• **Problem statement**: Leave the images aside and output every entry exactly.

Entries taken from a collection
□ □ □ □

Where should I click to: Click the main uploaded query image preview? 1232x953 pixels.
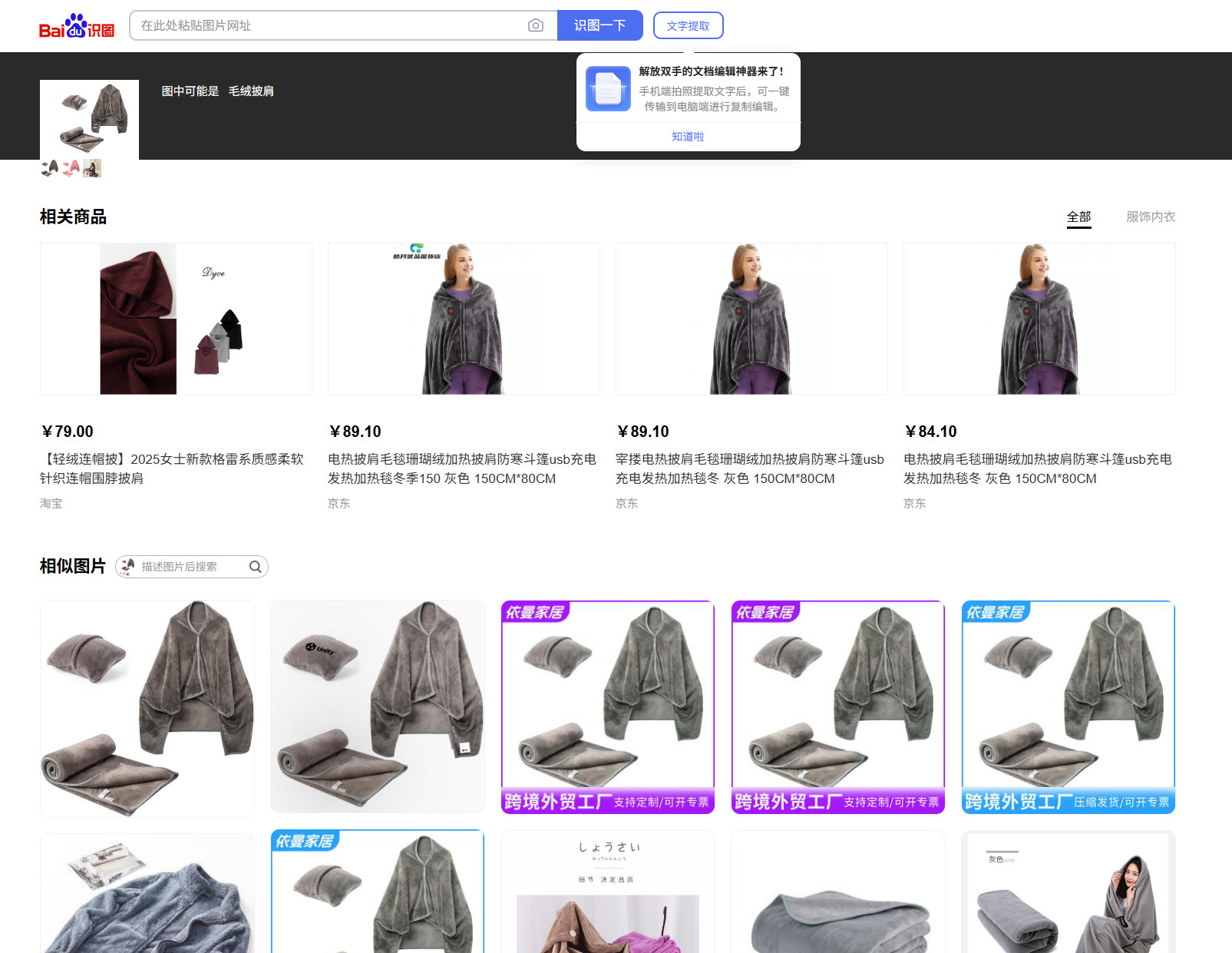(89, 119)
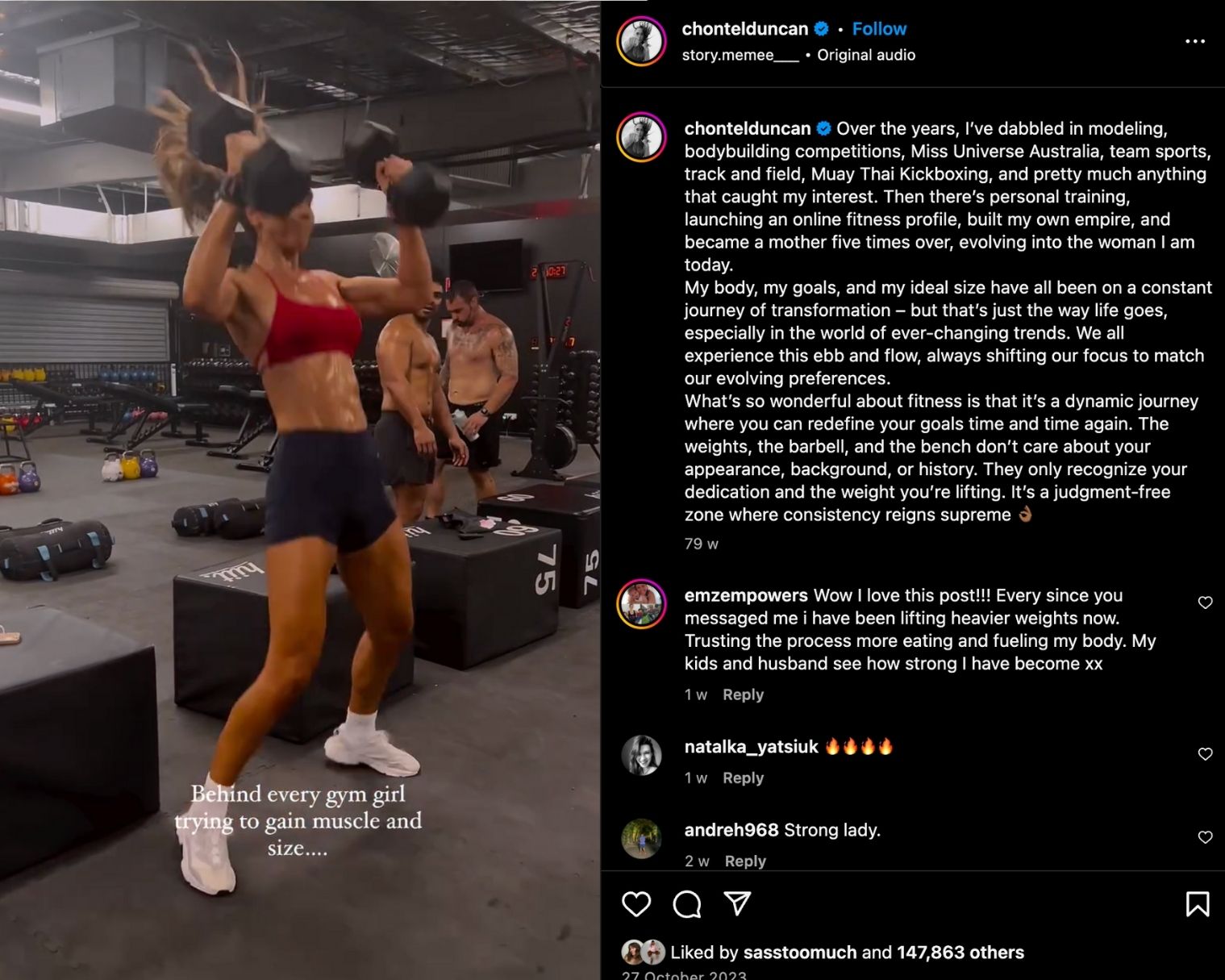
Task: Save post with the bookmark icon
Action: (1198, 904)
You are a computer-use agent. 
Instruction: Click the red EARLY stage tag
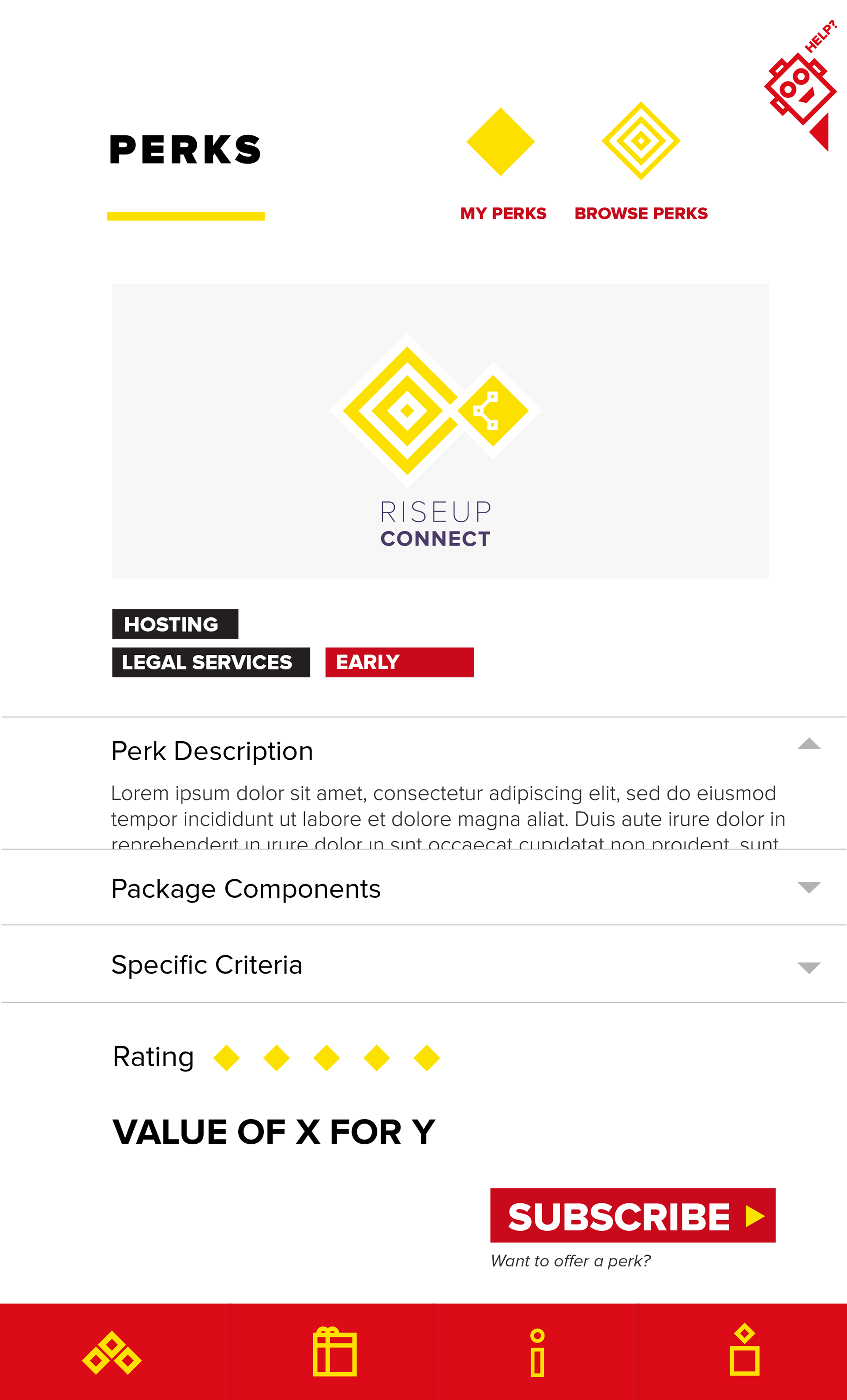[399, 662]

□ □ □ □

• **Response box**:
Where should I click to: Click the main uploaded query image preview? 1232x953 pixels.
(89, 119)
Task: Save post with the bookmark icon
Action: (1198, 904)
You are a computer-use agent. 
Instruction: Click the red EARLY stage tag
[399, 662]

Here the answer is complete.